The therapeutic effects of cycloastragenol in ulcerative colitis by modulating SphK/MIP‐1α/miR‐143 signalling

Abstract Patients with ulcerative colitis (UC) experience diarrhoea, hematochezia and abdominal pain. UC is a well‐known health challenge affecting 200–250 per 100 000 individuals worldwide, with a similar prevalence in both sexes and elevated upon activation of gut immune responses. We evaluated the potential therapeutic effects of cycloastragenol in experimentally induced UC rats and examined the modulation of sphingosine kinase (SphK), macrophage inflammatory protein (MIP)‐1α and miR‐143. We treated UC rats with 30 mg/kg cycloastragenol and assessed gene and protein expression levels of SphK, MIP‐1α, B‐cell lymphoma 2 (BCL2), BCL2‐associated X (BAX), miR‐143, NF‐κB, tumour necrosis factor (TNF)‐α and active caspase‐3. Colon sections were examined using electron microscopy; additional sections were stained with haematoxylin–eosin or immunostained with anti‐TNF‐α and anti‐caspase‐3 antibodies.

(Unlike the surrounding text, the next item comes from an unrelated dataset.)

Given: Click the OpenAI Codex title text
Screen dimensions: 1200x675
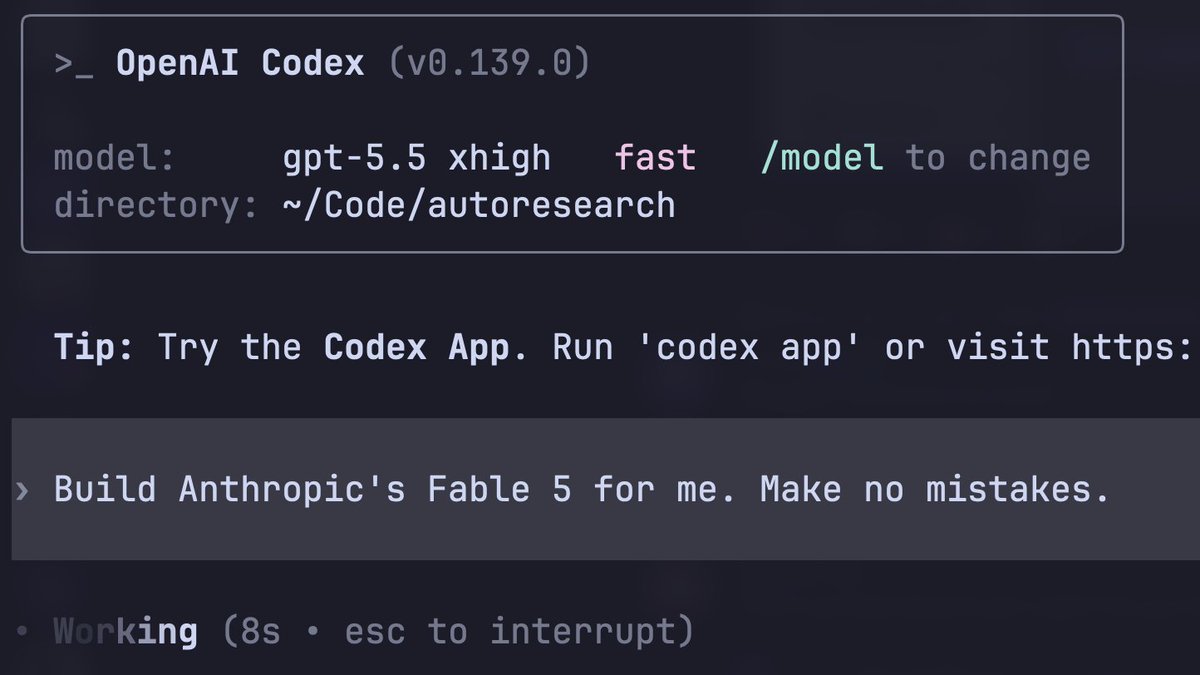Looking at the screenshot, I should 240,64.
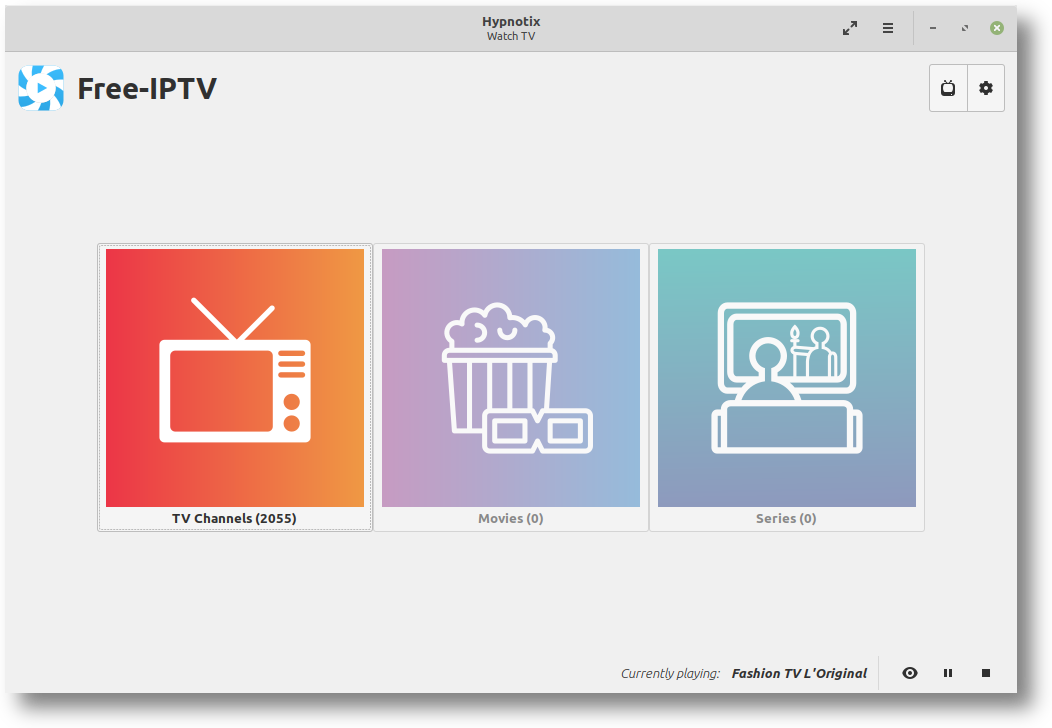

Electron microscopy of UC specimens revealed dark distorted goblet cell nuclei with disarranged mucus granules and a nondistinct brush border with atypical microvilli. Haematoxylin–eosin staining showed damaged intestinal glands, severe haemorrhage and inflammatory cell infiltration. Cycloastragenol treatment improved the induced morphological changes. In UC rats, cycloastragenol significantly reduced expression levels of SphK, MIP‐1α, BAX, NF‐κB, TNF‐α and active caspase‐3, associated with BCL2 and miR‐143 overexpression. Therefore, cycloastragenol protects against UC by modulating SphK/MIP‐1α/miR‐143, subsequently deactivating inflammatory and apoptotic pathways.